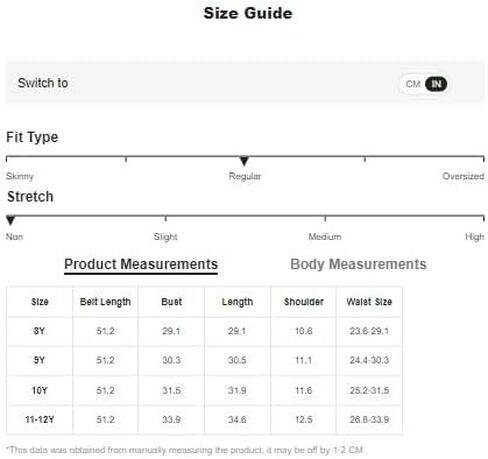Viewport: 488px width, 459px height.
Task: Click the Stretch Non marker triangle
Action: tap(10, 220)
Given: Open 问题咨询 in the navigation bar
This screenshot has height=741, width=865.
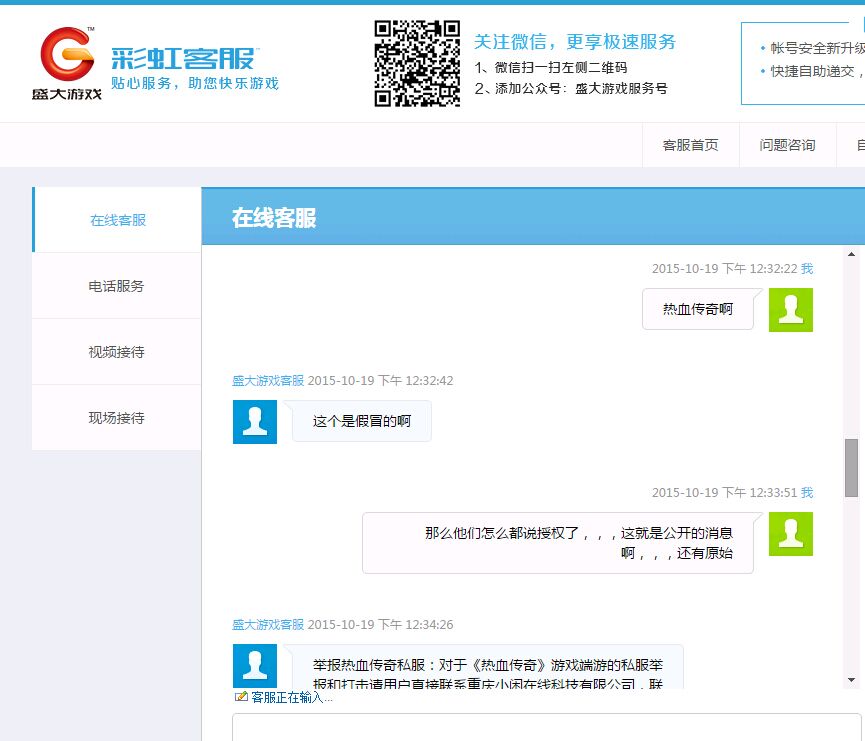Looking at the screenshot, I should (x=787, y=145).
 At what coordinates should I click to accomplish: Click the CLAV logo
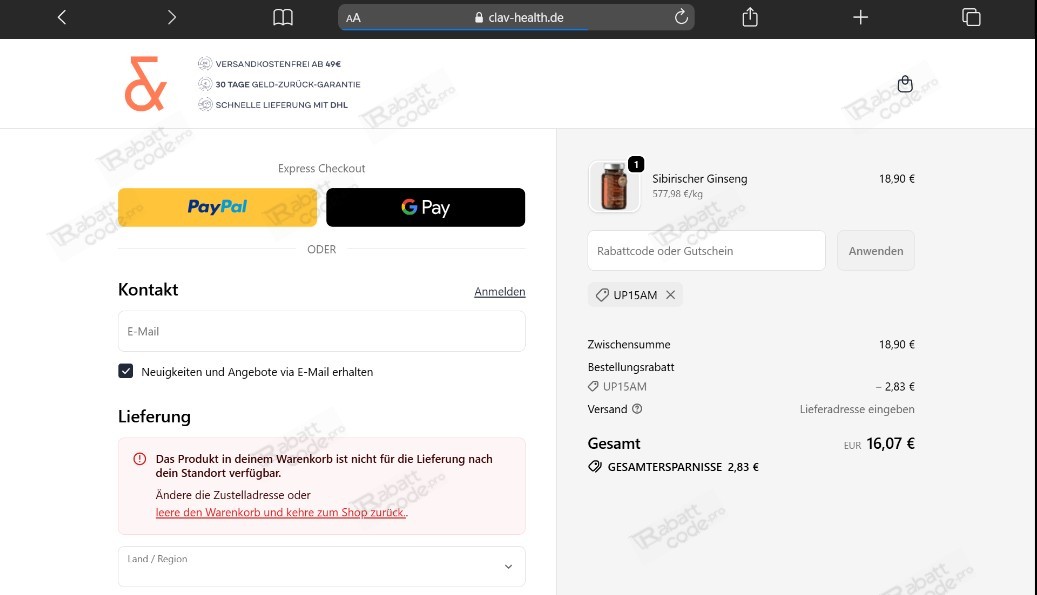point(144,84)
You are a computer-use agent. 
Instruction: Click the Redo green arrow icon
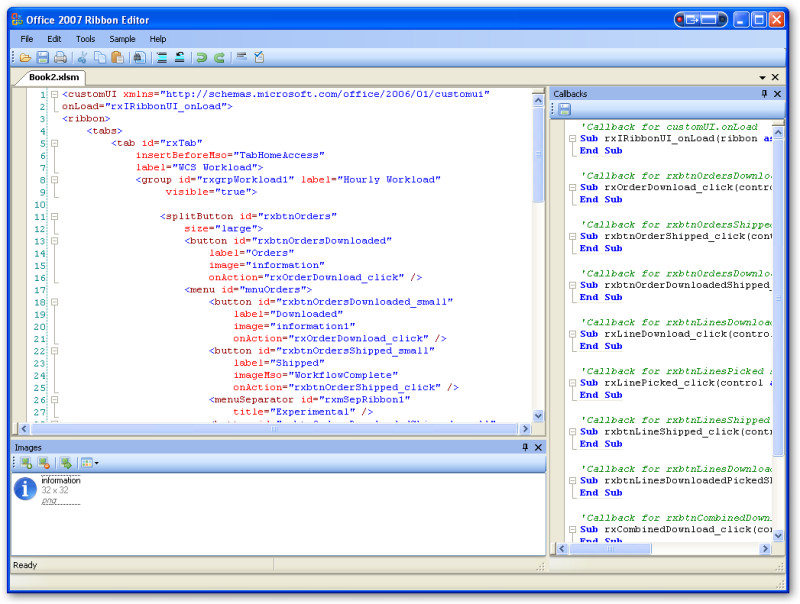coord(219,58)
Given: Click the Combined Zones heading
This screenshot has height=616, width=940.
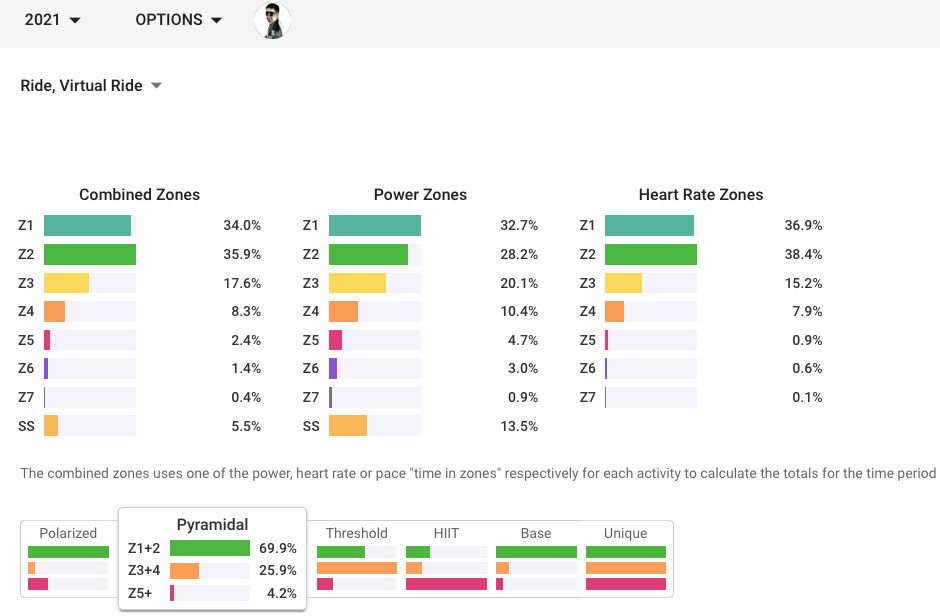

══════════════════════════════

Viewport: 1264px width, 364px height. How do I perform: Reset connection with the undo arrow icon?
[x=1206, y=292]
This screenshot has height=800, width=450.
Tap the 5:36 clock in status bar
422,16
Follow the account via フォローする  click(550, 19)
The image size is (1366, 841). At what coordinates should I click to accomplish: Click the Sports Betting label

══════════════════════════════

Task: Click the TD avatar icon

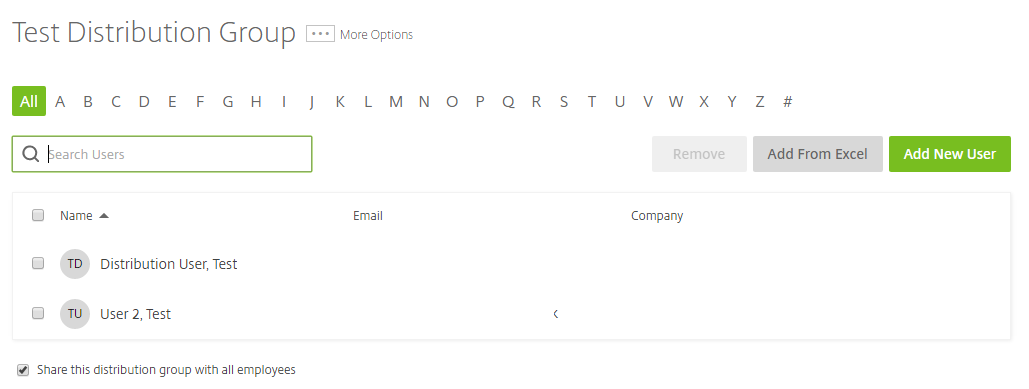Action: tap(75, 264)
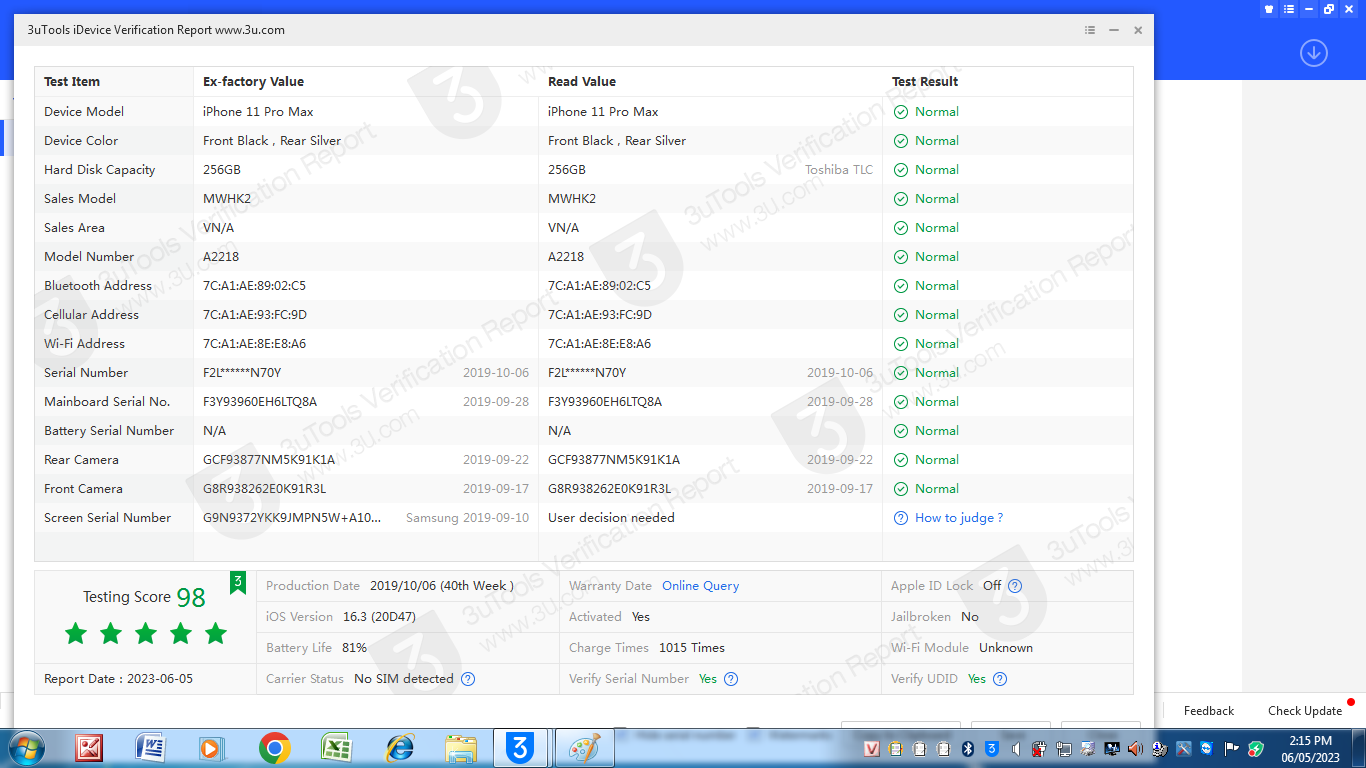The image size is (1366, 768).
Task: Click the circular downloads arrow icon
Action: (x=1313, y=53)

══════════════════════════════

§ What you will do
Copy the lines of the data above exactly as written, beginning with the line containing "Tap the 5:36 clock in status bar" and ending with the line containing "The image size is (1366, 841).", and leave out all other lines.

§ Output of the task
Tap the 5:36 clock in status bar
422,16
Follow the account via フォローする  click(550, 19)
The image size is (1366, 841). At what coordinates should I click to accomplish: Click the Sports Betting label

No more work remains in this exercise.